His remarks on Russia came as Secretary of State John Kerry and Defense Secretary Chuck Hagel met in Washington with their Russian counterparts. Kerry sought to downplay the deepening rift between the countries. He noted that he and Foreign Minister Sergey Lavrov are longtime hockey players and “we both know that diplomacy, like hockey, can sometimes result in the occasional collision.”
One of the factors that triggered the cancellation of the Moscow trip was Russia’s decision to grant temporary asylum to intelligence leaker Edward Snowden, who Obama said Friday was “not a patriot.” Yet Obama announced changes to the surveillance programs that Snowden had unveiled.
“If, in fact, he believes that what he did was right, then, like every American citizen, he can come here, appear before the court with a lawyer and make his case,” Obama said. The president noted that he’d signed an executive order providing whistleblower protection to the intelligence community. “There were other avenues available for somebody whose conscience was stirred and thought that they needed to question government actions.”
Obama had pledged to forge better relations with Russia when he took office. He noted that he and former President Medvedev had achieved progress on an agreement to reduce strategic arms, sanctions against Iran, a supply line for troops in Afghanistan and a seat for Russia in the World Trade Organization.
But when Putin returned to office, he said, “we saw more rhetoric on the Russian side that was anti-American, that played into some of the old stereotypes about the Cold War contest between the United States and Russia.”

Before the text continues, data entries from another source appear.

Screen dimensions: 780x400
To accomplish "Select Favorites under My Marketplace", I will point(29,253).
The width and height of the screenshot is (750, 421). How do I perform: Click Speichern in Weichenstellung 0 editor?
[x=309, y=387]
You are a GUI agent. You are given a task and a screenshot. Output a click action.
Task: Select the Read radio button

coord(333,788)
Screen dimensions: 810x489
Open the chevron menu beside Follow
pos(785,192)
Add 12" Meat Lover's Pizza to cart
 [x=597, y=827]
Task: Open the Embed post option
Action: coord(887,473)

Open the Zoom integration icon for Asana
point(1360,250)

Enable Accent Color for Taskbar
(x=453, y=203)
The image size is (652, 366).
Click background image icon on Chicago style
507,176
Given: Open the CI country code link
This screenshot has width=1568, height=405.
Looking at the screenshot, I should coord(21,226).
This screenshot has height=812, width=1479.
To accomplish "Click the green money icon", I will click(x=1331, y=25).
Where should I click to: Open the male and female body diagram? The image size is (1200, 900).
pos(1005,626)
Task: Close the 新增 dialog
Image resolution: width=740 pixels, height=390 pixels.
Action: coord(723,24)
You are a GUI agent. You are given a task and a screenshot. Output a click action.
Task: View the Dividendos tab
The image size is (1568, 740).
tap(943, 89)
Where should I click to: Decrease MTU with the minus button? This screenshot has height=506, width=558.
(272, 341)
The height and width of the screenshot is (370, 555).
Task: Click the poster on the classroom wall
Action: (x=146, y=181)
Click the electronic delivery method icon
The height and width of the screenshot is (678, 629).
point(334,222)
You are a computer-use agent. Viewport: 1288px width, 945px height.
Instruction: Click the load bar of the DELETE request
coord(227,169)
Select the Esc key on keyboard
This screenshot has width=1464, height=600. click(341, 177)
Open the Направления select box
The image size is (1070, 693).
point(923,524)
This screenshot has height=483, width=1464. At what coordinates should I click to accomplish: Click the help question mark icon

Moscow, for example, has charged that a planned U.S. missile-defense system for Europe is a deterrent against Russia, and it gave a cold shoulder to Obama’s call in a speech in Germany to cut back nuclear warheads.
Obama said he’d “encouraged Mr. Putin to think forward as opposed to backwards on those issues with mixed success.”
The president said he didn’t have a bad relationship with Putin. Instead, he accused the news media of focusing on body language. Although Putin has “got that kind of slouch, looking like the bored kid in the back of the classroom,” Obama said the two had had “very productive” talks.
He said his administration had decided to cancel the meeting because it wasn’t seeing progress on a host of issues, including human rights and Russia’s support for Syrian leader Bashar Assad.
“It is probably appropriate for us to take a pause, reassess where it is that Russia is going, what our core interests are, and calibrate the relationship,” Obama said. “There are just going to be some differences, and we’re not going to be able to completely disguise them, and that’s OK.”
Obama said he didn’t think the U.S. should boycott the 2014 Winter Olympics in Sochi, Russia, over Snowden or over a Russian law that banned displays of gay pride.
“One of the things I’m really looking forward to is maybe some gay and lesbian athletes bringing home the gold or silver or bronze,” Obama said.
“If Russia doesn’t have gay or lesbian athletes, then it’ll probably make their team weaker.”